■ Description of the task ■
Beginning with the top line of the listing below, give again every line up to and including the line with "Screen dimensions: 1338x503"; pictures do not belong in the copy.

■ Data section ■

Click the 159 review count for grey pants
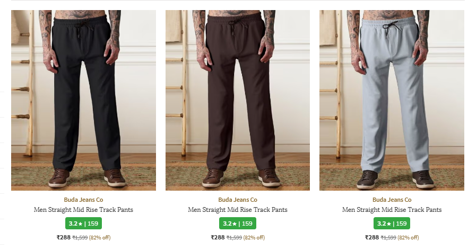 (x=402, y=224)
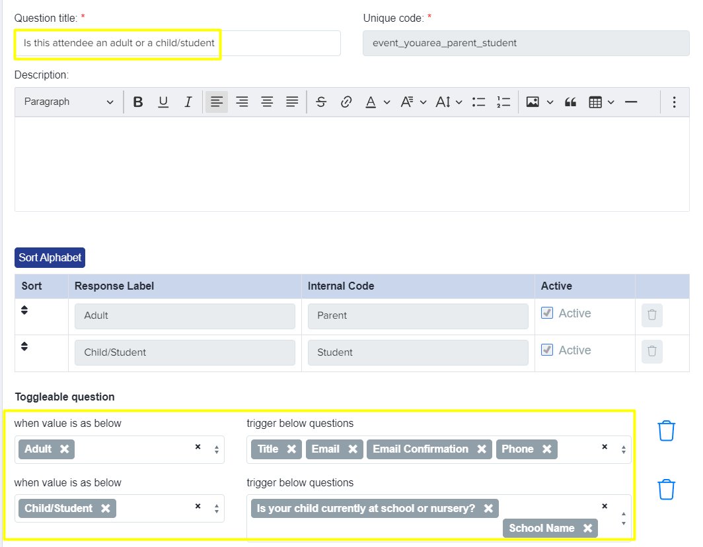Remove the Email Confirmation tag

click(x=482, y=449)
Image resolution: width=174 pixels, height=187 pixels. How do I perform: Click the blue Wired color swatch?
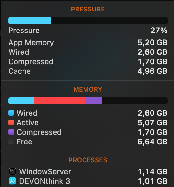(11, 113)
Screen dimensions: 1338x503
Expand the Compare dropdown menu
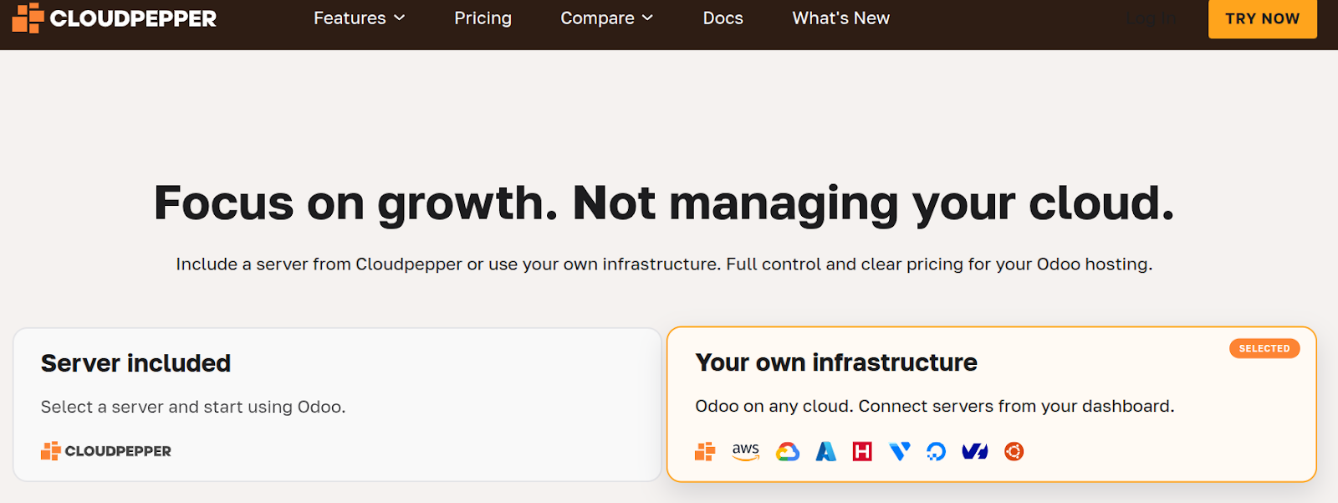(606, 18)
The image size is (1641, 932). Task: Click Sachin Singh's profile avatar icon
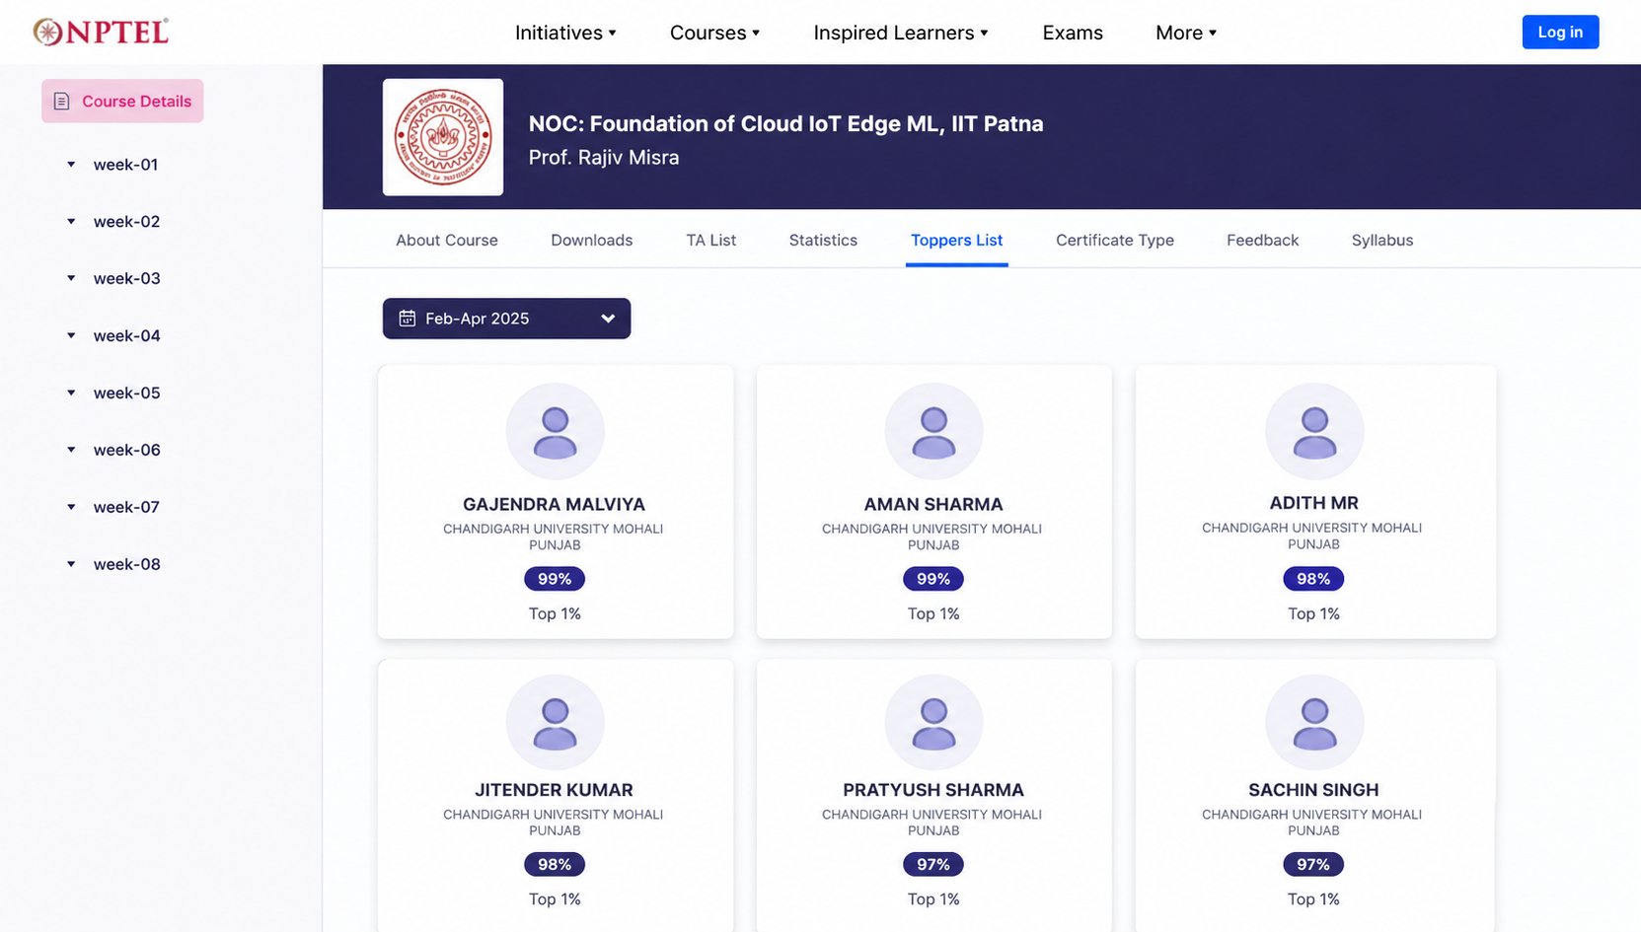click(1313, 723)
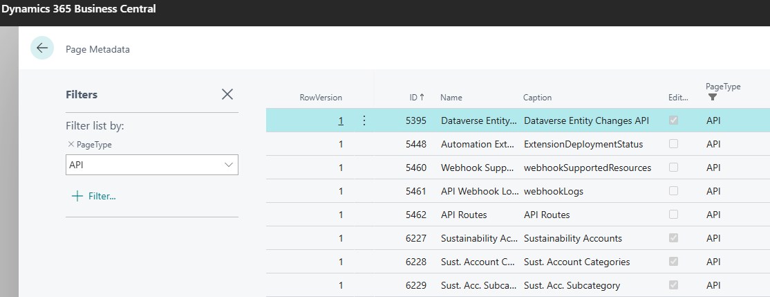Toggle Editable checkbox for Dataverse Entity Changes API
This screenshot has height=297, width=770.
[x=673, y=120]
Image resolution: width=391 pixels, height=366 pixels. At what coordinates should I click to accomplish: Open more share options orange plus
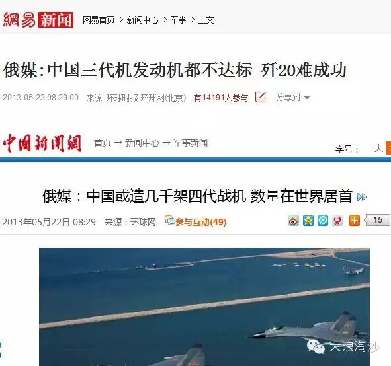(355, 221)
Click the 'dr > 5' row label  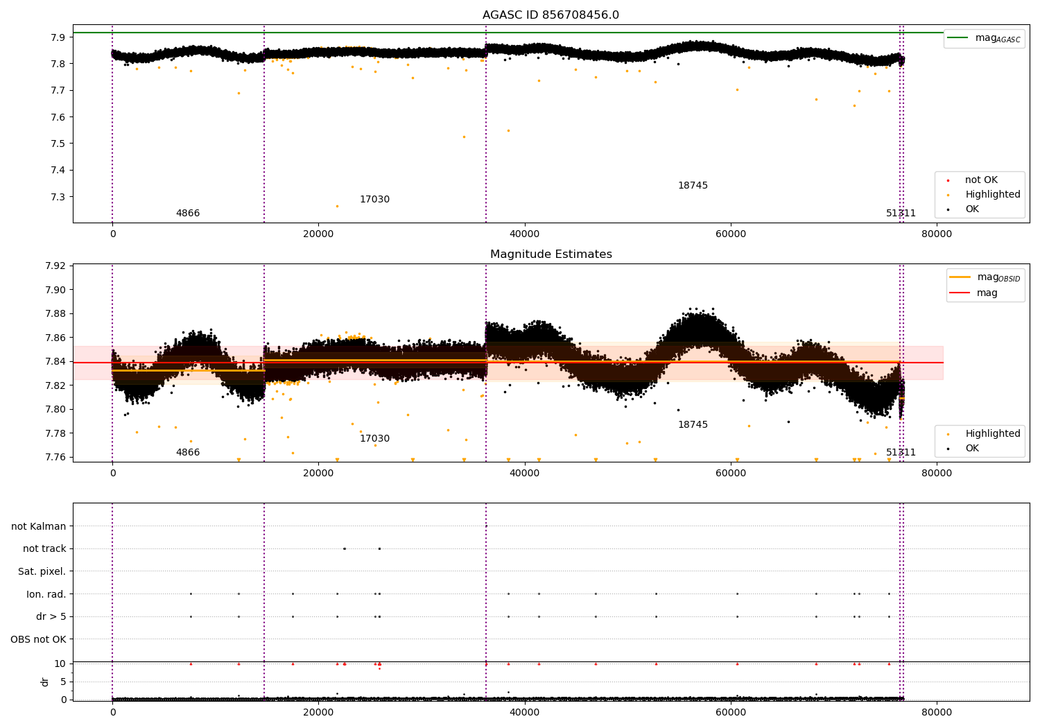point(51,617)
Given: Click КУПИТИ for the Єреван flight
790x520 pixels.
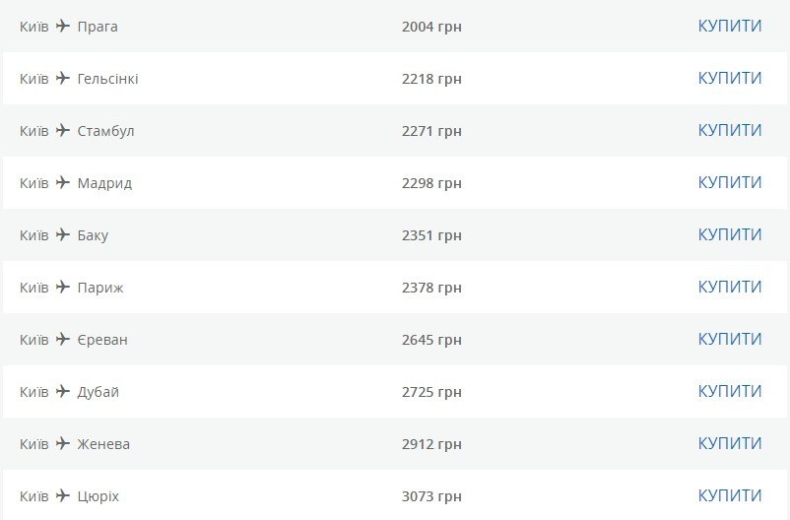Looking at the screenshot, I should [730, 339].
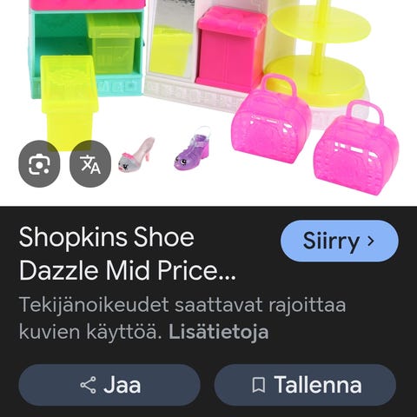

■ Final answer ■
Click the 159 review count for grey pants
 (x=402, y=224)
Remove the Email Confirmation tag

click(x=482, y=449)
Image resolution: width=174 pixels, height=187 pixels. How do I perform: Click the blue Wired color swatch?
(11, 113)
Screen dimensions: 1338x503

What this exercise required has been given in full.